For many people, the credit rating is a bit of a mystery. It’s a number that follows you everywhere, but you probably don’t see it every day. You may have no idea what your current credit rating is. Still, it’s a significant number, especially if you’re applying for a credit card, loan, or mortgage. If you want to improve your chances of being granted it, it will be a good idea to improve your credit rating.
What is a credit score?
Let’s start with the beginning. A credit score, also called a credit score, is a number that indicates how creditworthy you are. For example, when you apply for a loan, the bank may ask for your credit score and get a pretty good idea of how you’ve handled your financial obligations in the past, including whether you’ve paid your bills on time or repaid your loans. within the agreed deadlines. This is usually shown in a credit report, which provides further information about your credit history.
In Canada, credit scores range from 300 to 900 points and the higher your score, the better your score. A rating of over 725 is considered very good. A rating above 760 is considered excellent. If your score is low, you may have a harder time getting a loan, mortgage, or credit card approved.
Don’t forget that your potential building owners, employers, and insurance companies may also request a copy of your credit report. So even if you’re not planning on applying for a loan right now, there are plenty of reasons to bump your credit score to a higher band. And the sooner you get started, the happier you’ll be that you did.
It’s easy to pretend that you have no control over your credit score since it’s created by someone else and you don’t see it very often.

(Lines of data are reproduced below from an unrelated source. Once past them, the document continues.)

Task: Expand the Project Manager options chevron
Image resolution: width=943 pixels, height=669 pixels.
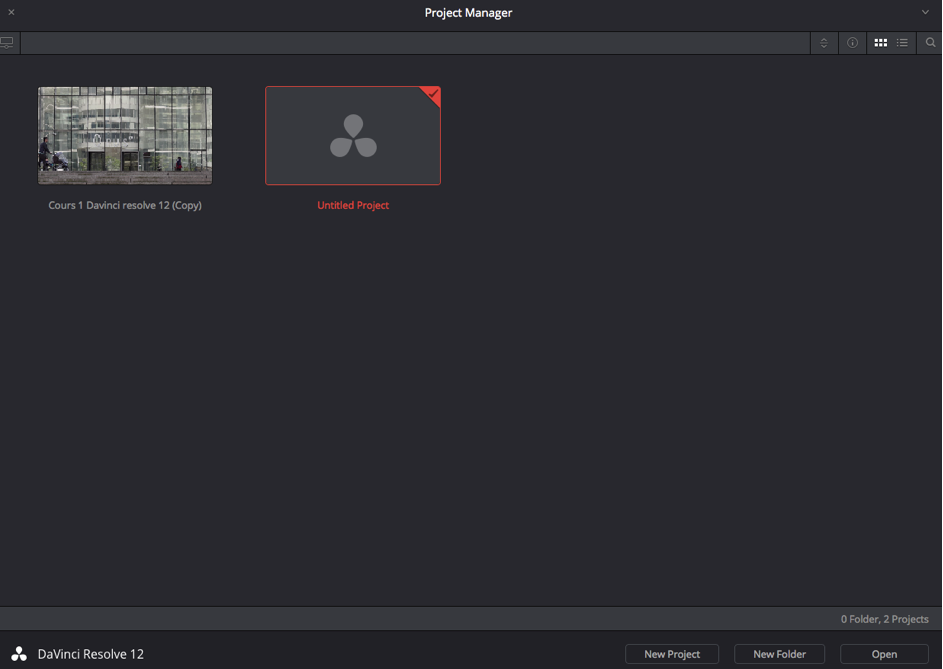Action: coord(925,13)
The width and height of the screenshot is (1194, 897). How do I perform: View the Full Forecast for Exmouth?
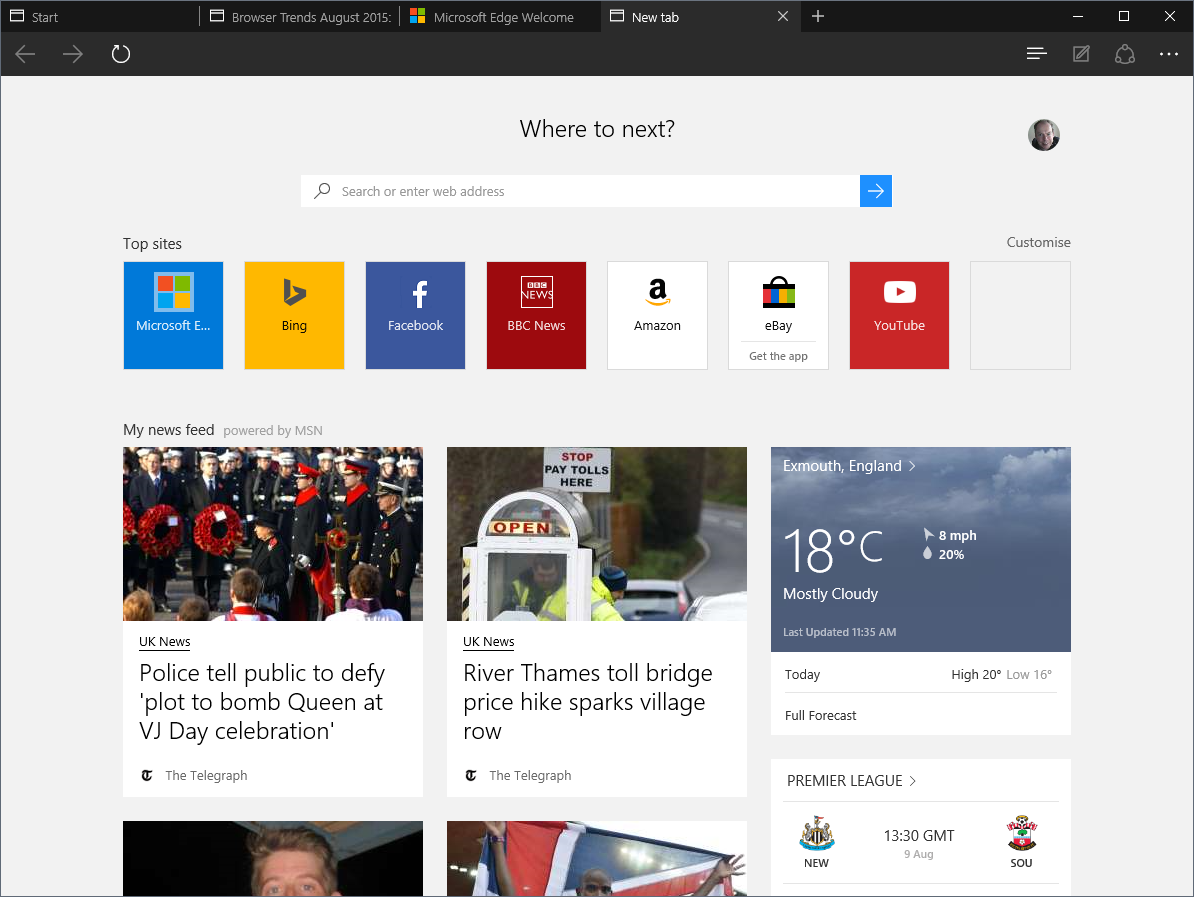pyautogui.click(x=821, y=714)
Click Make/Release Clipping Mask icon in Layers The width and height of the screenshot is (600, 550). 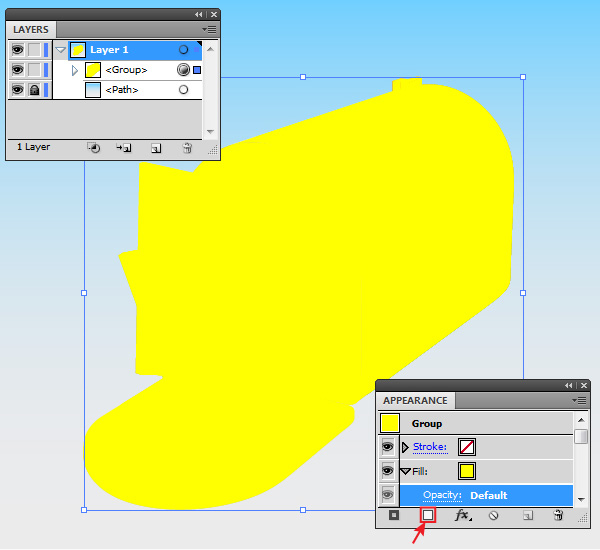(x=93, y=147)
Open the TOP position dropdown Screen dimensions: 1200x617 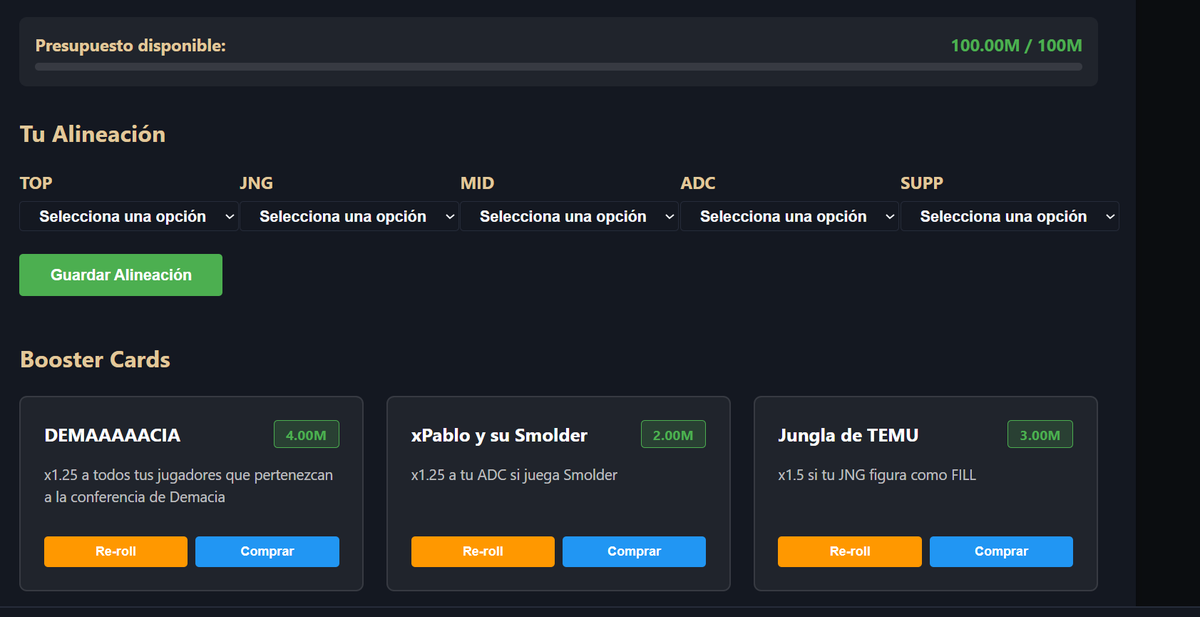tap(129, 216)
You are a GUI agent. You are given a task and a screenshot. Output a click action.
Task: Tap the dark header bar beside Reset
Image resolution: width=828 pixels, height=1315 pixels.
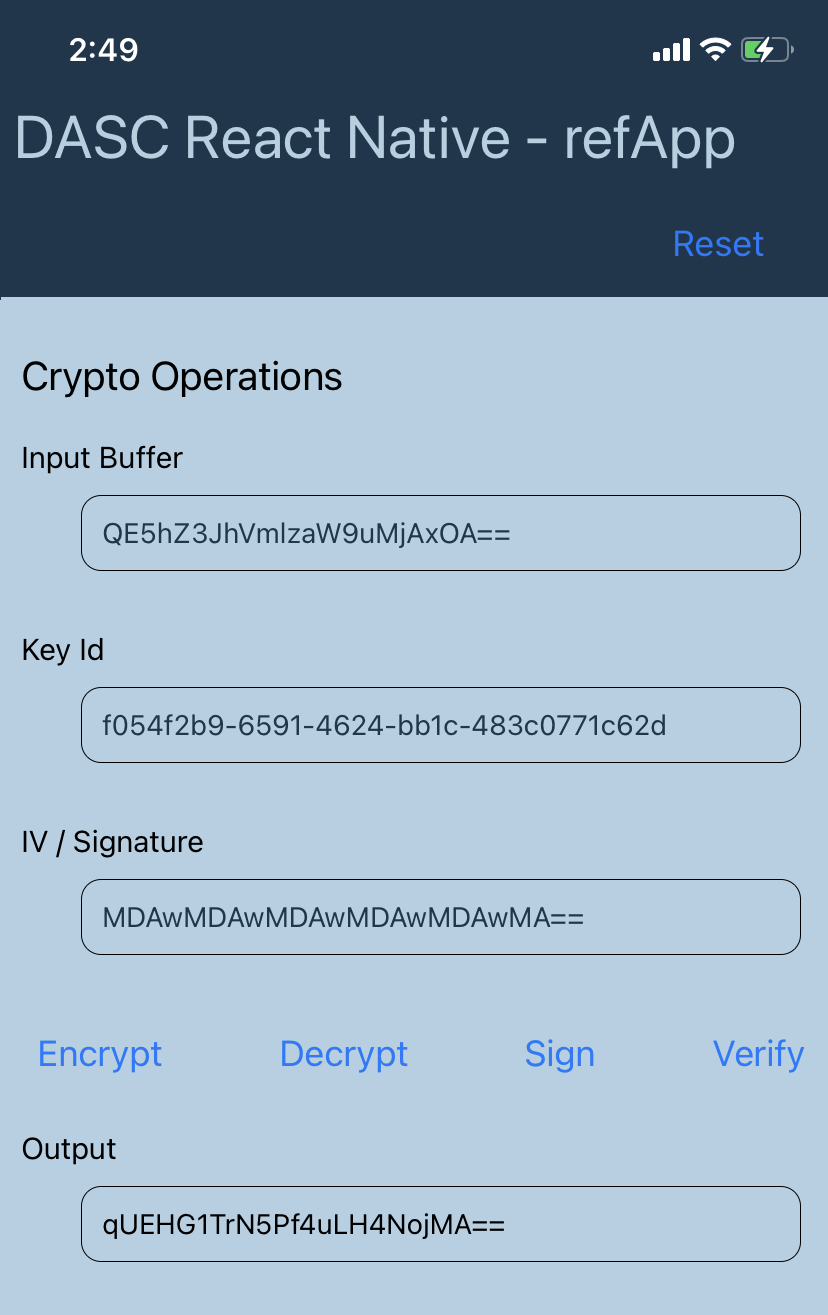330,244
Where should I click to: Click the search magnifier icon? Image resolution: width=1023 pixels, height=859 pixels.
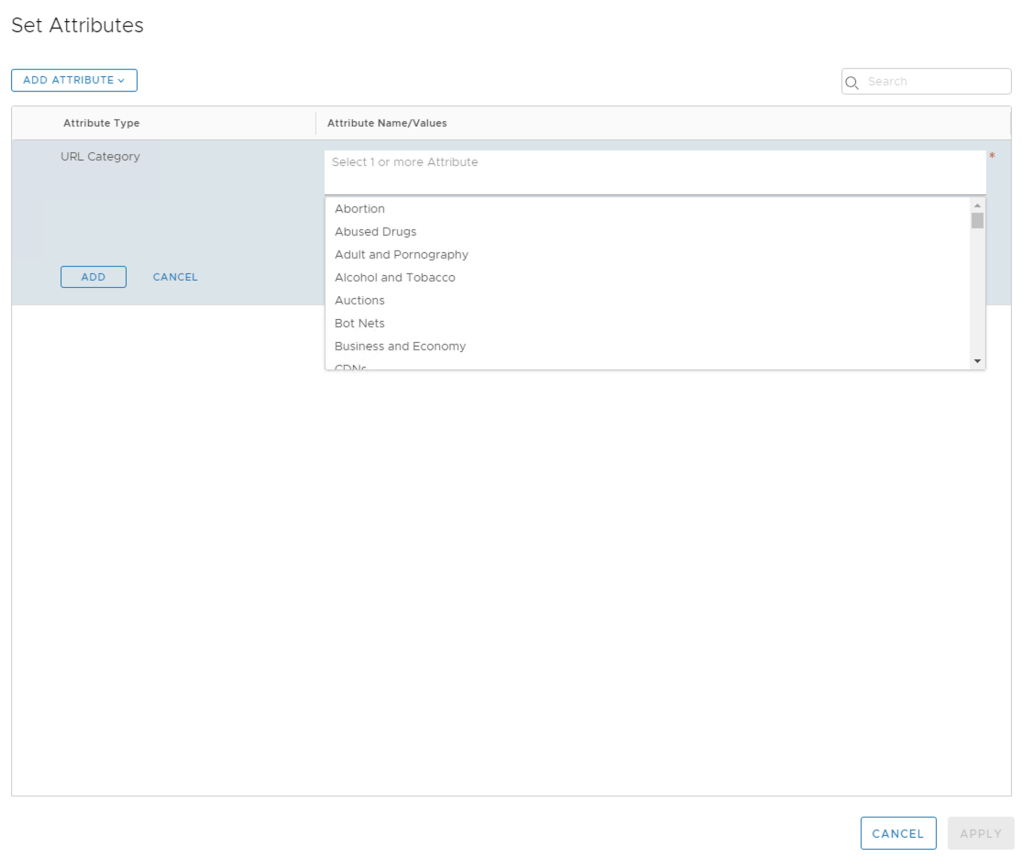(x=852, y=82)

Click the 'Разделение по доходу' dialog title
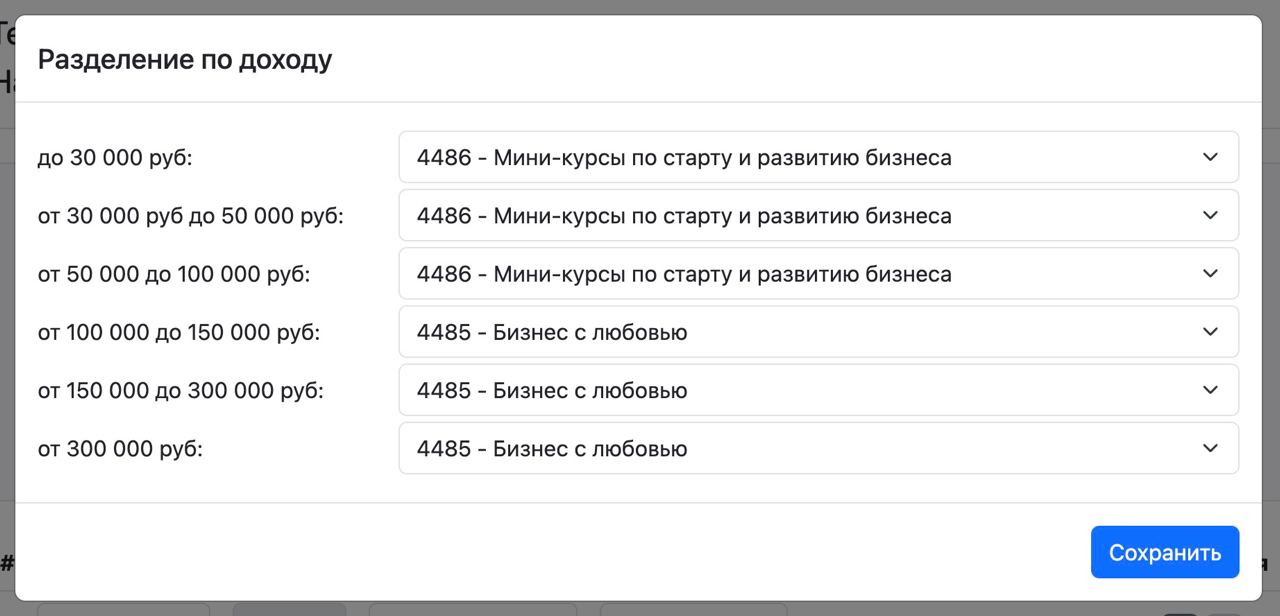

How is your credit score calculated?
To determine your credit rating, credit reporting agencies primarily consider the following:
- Your payment history – This includes things like whether you usually pay your bills on time, whether you’ve had dealings with a collection agency, or whether you’ve ever filed for bankruptcy.
- Your use of credit –The Financial Consumer Agency of Canada suggests avoiding using more than 35% of your available credit to maintain a good profile.
- The length of your credit history – The longer your accounts have been in good standing, the better off you are.
- Several inquiries – The number of times your credit report has been requested translates into the number of credit products you have requested. Too many requests in a short period can be a warning signal. However, do not worry: by requesting your credit report, you do not harm your credit rating.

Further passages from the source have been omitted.